J: Why don’t we have towels that match? With our initials intertwined in a contrasting color?
C: I don’t know.
Strollers were unconsciously arranged around the fountain; the mothers could not wake their children. Earring Emporium had not had a customer all day. An NCR repairman set down his tool kit and wandered aimlessly. The sound track was muddy for Cinema III’s matinee. A man with no family bought a badminton set and charged it. An aquarium burst spontaneously at Petsateria; there was a brief waterfall over jagged glass, and then little flips on the carpet….
Courtney took the taped package out from behind the stockroom fire extinguisher. Her mouth was dry. The package felt funny. Too heavy? Too light? She was late for the rendezvous….
Jenelle put the mustard on her pretzel left-to-right, signing everything was go. Slowly, as if browsing, they moved toward the Westgate exit, past Jeans World, Muffy’s, the Cookie Castle. They were being followed. The two men wore state trooper glasses and trim black chin beards, but weren’t as young as they thought. Were they DEA? Libyans? No hesitation. Jenelle took the silver gun from under her rabbit jacket and gave each one two in the face. JFK time, brains on a pink dress….
Courtney and Jenelle hydroplaning in a white Camaro, spinning across three lanes of expressway, coming out of it and going harder on. The windshield a gray boil. Hiss of the police-band radio. Swerving headlights. The needle edging past 100….
“Don’t you read?” Courtney said.
“No, I’ve finished school.”
“Read and you’d know nothing ever happens to us. Just these little vignettes we’re not even aware of.”
“You mean it?”
“Anyway they do.”
Jenelle threw the package out the window, bit off the tip of the silver barrel. The gun was made of wax and contained a thin lime syrup.
Courtney and Jenelle in a cemetery with hoagies. From this elevation it is possible to see a white church, the empty river. New shoots of grass are just starting. The air is soft, receptive to the least aroma trace. Starlings forage between grave aisles, behind bronze-doored crypts. Oil trickles over Courtney’s lip. Jenelle catches it on her finger.

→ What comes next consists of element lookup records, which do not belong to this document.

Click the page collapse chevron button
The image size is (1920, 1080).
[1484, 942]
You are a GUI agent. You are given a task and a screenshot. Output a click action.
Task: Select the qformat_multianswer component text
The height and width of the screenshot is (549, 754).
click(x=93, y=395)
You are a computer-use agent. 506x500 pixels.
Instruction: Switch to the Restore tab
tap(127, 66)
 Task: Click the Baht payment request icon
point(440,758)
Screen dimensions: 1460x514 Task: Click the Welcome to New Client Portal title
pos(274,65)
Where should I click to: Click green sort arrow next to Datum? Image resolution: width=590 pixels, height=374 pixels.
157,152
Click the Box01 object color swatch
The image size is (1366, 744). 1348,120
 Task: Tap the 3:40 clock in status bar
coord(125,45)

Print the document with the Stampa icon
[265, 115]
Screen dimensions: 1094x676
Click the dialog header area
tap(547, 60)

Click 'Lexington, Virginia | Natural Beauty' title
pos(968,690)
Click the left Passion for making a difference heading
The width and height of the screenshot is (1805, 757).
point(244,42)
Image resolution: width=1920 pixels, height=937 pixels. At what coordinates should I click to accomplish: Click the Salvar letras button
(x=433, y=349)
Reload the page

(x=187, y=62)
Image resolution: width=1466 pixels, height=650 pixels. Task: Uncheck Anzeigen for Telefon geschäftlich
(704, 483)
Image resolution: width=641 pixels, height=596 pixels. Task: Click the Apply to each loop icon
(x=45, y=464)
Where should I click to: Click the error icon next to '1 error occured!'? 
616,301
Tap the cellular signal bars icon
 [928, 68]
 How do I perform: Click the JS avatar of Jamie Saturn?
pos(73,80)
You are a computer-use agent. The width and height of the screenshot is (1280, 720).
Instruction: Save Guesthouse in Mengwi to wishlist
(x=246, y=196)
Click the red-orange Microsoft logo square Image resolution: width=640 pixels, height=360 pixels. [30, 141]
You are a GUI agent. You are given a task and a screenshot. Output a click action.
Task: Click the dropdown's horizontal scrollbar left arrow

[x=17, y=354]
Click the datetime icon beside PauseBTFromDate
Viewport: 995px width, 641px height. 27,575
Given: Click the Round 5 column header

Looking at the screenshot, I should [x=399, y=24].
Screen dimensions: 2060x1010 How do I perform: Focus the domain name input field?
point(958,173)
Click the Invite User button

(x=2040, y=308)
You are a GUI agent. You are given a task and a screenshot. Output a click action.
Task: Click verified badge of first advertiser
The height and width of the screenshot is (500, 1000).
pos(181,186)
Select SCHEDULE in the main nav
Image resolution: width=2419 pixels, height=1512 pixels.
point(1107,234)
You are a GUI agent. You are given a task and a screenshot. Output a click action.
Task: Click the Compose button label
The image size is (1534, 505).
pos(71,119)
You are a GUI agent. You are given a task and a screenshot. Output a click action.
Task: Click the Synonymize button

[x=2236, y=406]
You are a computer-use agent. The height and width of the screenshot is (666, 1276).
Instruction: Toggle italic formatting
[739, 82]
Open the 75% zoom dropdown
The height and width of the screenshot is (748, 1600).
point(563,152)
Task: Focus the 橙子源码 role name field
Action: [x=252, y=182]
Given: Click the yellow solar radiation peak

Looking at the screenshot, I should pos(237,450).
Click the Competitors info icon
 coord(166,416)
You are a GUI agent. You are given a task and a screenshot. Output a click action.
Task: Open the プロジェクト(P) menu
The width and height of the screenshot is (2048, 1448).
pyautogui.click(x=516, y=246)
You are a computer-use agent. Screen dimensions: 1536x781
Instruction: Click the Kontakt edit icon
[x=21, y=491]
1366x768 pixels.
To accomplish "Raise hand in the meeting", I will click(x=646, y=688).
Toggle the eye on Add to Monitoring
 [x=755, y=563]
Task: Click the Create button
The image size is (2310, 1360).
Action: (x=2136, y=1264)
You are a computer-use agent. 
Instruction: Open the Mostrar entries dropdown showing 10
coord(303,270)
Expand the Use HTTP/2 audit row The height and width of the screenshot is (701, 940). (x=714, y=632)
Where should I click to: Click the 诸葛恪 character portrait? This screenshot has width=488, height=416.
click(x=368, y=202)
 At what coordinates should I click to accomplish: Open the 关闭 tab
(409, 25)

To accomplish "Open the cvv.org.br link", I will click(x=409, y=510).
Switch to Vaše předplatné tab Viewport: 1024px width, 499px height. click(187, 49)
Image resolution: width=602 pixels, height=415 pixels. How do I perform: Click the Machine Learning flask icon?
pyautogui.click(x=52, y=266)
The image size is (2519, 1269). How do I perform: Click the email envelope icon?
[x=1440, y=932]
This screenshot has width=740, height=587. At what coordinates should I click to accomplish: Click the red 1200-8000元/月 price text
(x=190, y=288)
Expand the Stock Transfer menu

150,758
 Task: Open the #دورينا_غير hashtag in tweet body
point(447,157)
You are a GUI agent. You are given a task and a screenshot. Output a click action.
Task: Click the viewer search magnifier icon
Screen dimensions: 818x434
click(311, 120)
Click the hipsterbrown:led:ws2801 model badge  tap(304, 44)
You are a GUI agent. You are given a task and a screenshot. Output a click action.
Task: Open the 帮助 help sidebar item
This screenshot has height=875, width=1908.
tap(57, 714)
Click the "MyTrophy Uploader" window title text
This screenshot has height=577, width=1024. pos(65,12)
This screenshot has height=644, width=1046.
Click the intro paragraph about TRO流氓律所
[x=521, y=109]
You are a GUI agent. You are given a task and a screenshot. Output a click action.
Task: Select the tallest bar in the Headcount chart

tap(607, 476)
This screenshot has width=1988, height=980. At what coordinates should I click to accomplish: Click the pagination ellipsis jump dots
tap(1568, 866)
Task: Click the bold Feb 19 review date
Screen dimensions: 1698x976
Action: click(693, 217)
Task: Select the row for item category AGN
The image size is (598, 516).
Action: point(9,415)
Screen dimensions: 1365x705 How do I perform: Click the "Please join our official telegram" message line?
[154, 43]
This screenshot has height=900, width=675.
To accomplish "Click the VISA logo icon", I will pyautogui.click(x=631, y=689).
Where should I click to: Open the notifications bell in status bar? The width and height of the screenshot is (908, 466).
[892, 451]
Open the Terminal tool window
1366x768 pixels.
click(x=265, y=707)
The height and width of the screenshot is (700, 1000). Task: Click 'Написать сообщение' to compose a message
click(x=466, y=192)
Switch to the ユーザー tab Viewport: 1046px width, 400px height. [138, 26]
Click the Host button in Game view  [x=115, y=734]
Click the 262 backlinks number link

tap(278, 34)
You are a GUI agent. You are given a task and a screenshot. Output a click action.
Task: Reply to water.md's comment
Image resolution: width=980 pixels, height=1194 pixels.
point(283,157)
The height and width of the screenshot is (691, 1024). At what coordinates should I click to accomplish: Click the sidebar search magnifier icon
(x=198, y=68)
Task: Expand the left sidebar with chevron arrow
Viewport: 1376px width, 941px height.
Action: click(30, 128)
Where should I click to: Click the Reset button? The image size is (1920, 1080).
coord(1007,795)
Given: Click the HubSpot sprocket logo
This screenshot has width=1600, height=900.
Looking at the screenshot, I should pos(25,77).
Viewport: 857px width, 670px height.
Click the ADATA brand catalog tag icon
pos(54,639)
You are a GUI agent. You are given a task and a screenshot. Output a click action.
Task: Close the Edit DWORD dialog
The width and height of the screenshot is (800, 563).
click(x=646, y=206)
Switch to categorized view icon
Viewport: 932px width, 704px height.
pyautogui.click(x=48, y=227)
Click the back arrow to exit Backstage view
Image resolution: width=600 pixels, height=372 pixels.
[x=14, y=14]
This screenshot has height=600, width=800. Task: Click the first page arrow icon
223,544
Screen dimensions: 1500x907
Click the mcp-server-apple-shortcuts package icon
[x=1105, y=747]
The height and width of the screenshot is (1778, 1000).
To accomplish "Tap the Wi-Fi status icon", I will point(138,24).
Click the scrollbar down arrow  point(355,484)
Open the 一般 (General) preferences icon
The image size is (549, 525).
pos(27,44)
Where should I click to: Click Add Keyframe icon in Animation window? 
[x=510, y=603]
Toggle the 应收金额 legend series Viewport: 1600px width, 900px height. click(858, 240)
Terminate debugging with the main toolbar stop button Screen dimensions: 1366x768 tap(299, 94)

C: I wish we were in our eighties and could look back.
J: Me too.
What then do we want words for?
The tab on a file.
To say this was in Pennsylvania, during the second term of Reagan.
I am slightly nonplussed by the idea that I didn’t know anything about the extraordinary life of the late writer Hob Broun until I stumbled on the short story above. Hob Broun (born Heywood Orren Broun; 1950 – December 16, 1987) was an author who was born in New York City, but lived and wrote in Portland, Oregon. Following the publication of his first novel, Odditorium, Broun required spinal surgery to remove a tumor that ultimately saved his life but resulted in his paralysis from the neck down. Remarkably, he finished a second novel–and wrote the stories in Cardinal Numbers–using a kind of writing-machine: an oral catheter (or ‘sip-and-puff device’) connected to a customised word processor, triggered by his breath whenever a letter flashed on the screen. Using this technology, he completed a second novel, Inner Tube, and wrote the short stories contained in a posthumously published collection entitled Cardinal Numbers which was edited by Gordon Lish and which won an Oregon Book Award in 1989. He was working on a third novel when he died of asphyxiation after his respirator broke down in his home in Portland, Oregon. He was thirty-seven years old.